Ha vinto la prevedibilità
Naomi, se parliamo di doti canore, non aveva rivali. Che cantasse o rappasse. Ha pagato un inedito così così (la crepuscolare Like the Rain) e un physique du rôle meno spendibile sul mercato musicale dell’Italia contemporanea. La gerarchia che vedeva Luna terza (fin troppo sgamato l’inedito Los Angeles) e i Bowland quarti (qualche azzardo intrigante sull’ipnotica Don’t stop me) era fin troppo prevedibile. Così com’è apparsa prevedibile l’intera edizione, tolta l’uscita a sorpresa di Martina che, in una certa fase, sembrava predestinata alla vittoria.

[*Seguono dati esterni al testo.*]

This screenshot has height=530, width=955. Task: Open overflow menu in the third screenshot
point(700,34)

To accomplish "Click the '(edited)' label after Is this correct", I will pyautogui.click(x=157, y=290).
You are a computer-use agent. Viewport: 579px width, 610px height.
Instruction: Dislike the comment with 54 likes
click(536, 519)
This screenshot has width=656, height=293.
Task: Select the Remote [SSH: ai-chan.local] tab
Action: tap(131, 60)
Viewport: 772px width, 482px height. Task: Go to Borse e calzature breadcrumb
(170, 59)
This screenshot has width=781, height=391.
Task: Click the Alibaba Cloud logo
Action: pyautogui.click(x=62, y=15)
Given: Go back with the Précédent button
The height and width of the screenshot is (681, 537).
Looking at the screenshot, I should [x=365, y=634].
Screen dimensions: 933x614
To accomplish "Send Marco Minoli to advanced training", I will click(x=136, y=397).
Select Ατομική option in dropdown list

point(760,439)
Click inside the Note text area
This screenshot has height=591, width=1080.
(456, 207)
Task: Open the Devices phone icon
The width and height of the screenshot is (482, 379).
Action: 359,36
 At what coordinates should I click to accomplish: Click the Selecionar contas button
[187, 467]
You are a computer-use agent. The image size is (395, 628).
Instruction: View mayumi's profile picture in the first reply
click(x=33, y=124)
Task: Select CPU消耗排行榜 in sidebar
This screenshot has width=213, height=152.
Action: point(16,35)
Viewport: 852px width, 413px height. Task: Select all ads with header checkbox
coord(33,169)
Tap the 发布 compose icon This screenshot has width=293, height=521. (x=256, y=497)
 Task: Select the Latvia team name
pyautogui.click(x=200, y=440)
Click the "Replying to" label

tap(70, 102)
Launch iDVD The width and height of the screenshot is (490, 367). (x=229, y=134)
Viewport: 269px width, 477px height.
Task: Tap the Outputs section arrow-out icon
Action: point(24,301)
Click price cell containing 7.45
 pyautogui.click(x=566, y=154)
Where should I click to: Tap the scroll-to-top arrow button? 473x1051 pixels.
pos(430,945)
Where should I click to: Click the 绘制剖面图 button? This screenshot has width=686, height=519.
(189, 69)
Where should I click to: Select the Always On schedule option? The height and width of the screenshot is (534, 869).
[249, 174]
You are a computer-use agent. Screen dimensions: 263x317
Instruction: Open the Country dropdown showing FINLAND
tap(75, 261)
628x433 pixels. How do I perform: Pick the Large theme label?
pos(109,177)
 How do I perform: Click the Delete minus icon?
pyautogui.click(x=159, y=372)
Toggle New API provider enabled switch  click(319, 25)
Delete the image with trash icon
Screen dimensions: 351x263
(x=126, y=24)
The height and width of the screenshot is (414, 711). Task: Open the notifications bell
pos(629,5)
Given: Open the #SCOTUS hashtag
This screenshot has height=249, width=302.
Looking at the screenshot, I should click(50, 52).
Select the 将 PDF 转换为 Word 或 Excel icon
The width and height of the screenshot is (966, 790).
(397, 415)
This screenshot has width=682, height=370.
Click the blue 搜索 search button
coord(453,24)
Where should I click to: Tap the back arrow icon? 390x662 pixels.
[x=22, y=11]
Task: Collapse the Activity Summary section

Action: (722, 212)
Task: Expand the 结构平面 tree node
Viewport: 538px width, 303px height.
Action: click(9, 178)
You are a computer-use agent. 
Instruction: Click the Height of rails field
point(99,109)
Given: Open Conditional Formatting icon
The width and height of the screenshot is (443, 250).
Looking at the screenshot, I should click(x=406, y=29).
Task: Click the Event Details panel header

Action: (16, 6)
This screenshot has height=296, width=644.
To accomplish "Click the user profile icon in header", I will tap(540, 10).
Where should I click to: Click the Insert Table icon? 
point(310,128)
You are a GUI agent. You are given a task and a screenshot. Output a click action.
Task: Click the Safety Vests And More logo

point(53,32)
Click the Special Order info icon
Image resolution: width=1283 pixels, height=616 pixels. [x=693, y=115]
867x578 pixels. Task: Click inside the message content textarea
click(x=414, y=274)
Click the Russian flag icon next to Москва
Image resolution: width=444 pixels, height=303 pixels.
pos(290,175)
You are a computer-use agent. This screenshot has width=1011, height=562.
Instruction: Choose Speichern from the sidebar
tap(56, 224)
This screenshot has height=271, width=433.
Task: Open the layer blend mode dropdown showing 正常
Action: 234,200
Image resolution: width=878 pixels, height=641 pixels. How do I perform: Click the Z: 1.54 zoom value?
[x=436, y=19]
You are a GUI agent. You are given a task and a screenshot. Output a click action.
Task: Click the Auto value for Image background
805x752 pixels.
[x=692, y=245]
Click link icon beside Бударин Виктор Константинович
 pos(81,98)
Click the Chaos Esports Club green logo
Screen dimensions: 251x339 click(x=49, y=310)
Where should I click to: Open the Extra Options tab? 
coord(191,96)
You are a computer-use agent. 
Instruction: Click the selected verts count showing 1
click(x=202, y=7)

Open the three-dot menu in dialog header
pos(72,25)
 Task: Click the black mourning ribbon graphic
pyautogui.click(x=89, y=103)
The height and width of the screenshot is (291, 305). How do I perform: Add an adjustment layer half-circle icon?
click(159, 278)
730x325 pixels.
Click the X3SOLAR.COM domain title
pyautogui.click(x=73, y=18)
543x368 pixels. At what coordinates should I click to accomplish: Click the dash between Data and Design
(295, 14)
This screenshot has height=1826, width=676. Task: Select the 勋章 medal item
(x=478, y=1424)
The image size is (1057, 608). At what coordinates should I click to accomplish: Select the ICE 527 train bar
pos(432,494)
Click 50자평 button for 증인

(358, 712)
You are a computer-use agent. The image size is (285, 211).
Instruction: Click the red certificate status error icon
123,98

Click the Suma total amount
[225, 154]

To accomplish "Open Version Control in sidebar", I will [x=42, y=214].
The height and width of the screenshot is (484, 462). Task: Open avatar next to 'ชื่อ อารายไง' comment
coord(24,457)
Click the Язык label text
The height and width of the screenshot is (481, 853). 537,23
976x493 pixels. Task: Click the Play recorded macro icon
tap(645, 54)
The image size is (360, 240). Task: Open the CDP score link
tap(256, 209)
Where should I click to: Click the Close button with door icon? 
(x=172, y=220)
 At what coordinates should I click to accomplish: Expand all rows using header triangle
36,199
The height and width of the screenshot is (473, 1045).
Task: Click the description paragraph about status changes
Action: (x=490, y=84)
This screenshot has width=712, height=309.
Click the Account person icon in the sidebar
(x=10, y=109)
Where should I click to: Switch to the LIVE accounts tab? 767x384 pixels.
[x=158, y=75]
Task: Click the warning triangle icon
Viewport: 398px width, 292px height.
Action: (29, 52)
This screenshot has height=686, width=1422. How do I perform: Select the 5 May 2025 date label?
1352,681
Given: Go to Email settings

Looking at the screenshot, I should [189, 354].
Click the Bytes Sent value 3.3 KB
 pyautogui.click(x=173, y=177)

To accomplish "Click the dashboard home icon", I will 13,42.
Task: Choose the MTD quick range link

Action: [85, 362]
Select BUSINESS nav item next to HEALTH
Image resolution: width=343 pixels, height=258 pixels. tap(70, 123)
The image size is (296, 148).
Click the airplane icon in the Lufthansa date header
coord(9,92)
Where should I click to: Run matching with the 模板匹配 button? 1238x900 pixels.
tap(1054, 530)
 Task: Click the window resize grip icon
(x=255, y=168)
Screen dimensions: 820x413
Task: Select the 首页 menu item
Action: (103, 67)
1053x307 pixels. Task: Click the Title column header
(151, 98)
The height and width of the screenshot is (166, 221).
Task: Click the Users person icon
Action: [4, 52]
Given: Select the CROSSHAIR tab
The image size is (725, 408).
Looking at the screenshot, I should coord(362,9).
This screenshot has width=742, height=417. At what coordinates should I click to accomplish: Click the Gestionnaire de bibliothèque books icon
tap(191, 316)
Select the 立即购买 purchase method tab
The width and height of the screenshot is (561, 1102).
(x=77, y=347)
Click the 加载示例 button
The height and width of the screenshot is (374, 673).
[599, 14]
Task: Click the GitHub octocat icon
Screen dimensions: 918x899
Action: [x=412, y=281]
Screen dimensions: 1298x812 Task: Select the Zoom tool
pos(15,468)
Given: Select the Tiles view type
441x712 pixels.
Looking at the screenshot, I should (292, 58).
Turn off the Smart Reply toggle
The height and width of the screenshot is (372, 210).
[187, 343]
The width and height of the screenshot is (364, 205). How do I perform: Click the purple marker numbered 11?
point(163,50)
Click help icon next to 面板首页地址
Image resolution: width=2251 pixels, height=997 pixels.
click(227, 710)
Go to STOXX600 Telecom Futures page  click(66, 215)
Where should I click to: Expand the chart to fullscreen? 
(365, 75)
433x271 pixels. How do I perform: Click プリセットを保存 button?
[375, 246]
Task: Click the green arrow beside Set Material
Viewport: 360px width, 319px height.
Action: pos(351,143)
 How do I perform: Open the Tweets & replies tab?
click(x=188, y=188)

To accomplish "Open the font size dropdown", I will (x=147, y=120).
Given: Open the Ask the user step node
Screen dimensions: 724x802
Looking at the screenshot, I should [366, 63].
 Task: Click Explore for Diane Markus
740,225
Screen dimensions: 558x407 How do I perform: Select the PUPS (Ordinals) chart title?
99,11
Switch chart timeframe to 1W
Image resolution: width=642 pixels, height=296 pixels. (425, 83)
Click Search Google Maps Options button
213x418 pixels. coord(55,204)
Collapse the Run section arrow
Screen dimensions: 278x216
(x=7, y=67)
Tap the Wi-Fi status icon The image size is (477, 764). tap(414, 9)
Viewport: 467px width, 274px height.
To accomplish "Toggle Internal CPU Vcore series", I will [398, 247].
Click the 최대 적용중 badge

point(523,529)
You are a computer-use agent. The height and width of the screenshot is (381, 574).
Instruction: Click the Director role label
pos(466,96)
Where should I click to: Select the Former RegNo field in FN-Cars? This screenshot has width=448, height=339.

Tutto scritto nelle stelle, o suppergiù. Era come se fosse scritto nelle stelle che Leo Gassmann doveva arrivare almeno alla semifinale, era come se fosse scritto nelle stelle che Sherol, altra voce dignitosissima, dovesse cedere il passo prima della semifinale, stesso dicasi per le precedenti eliminazioni tutte, una dopo l’altra, indovinabili.
Gli addii di Fedez e Agnelli per dare «pepe»
A provare a muovere le acque gli annunciati adii dei giudici Fedez e Manuel Agnelli che suonano un po’ come il morettiano «mi si nota di più se vengo e me ne sto in disparte o se non vengo per niente?» Il posto in cui andare, s’è capito, sarebbe l’edizione 2019. Fedez, durante la finale, ha speso addirittura una specie di discorso del re che manco Giorgio VI d’Inghilterra su quanto sia stato importante per lui il ruolo ricoperto in questi anni a X Factor. E vagli a dare torto: senza, sarebbe stato molto meno influencer. Tanto mestiere da parte di Mara Maionchi, giudice vincitore con la categoria Under uomini, bravissima a blindare in cassaforte il successo di Anastasio, mentre Lodo Guenzi, subentrato ad Asia, si è «sgonfiato» via via che la competizione entrava nel vivo. Giusta chiave di originalità nella direzione artistica di Simone Ferrari, quanto ad Alessandro Cattelan ribadiamo un concetto più volte espresso in questi anni: dategli Sanremo. Quanto a tutto il resto, ci chiudiamo nell’insormontabile interrogativo che ha animato la stesura di questo pezzo: cosa si dovranno mai inventare Sky e Fremantle, prima della 13esima edizione, per defibrillare un format appiattitosi così pericolosamente? È vero che in Tv i luoghi comuni sono una garanzia, ma di luoghi comuni, prima o poi, si muore.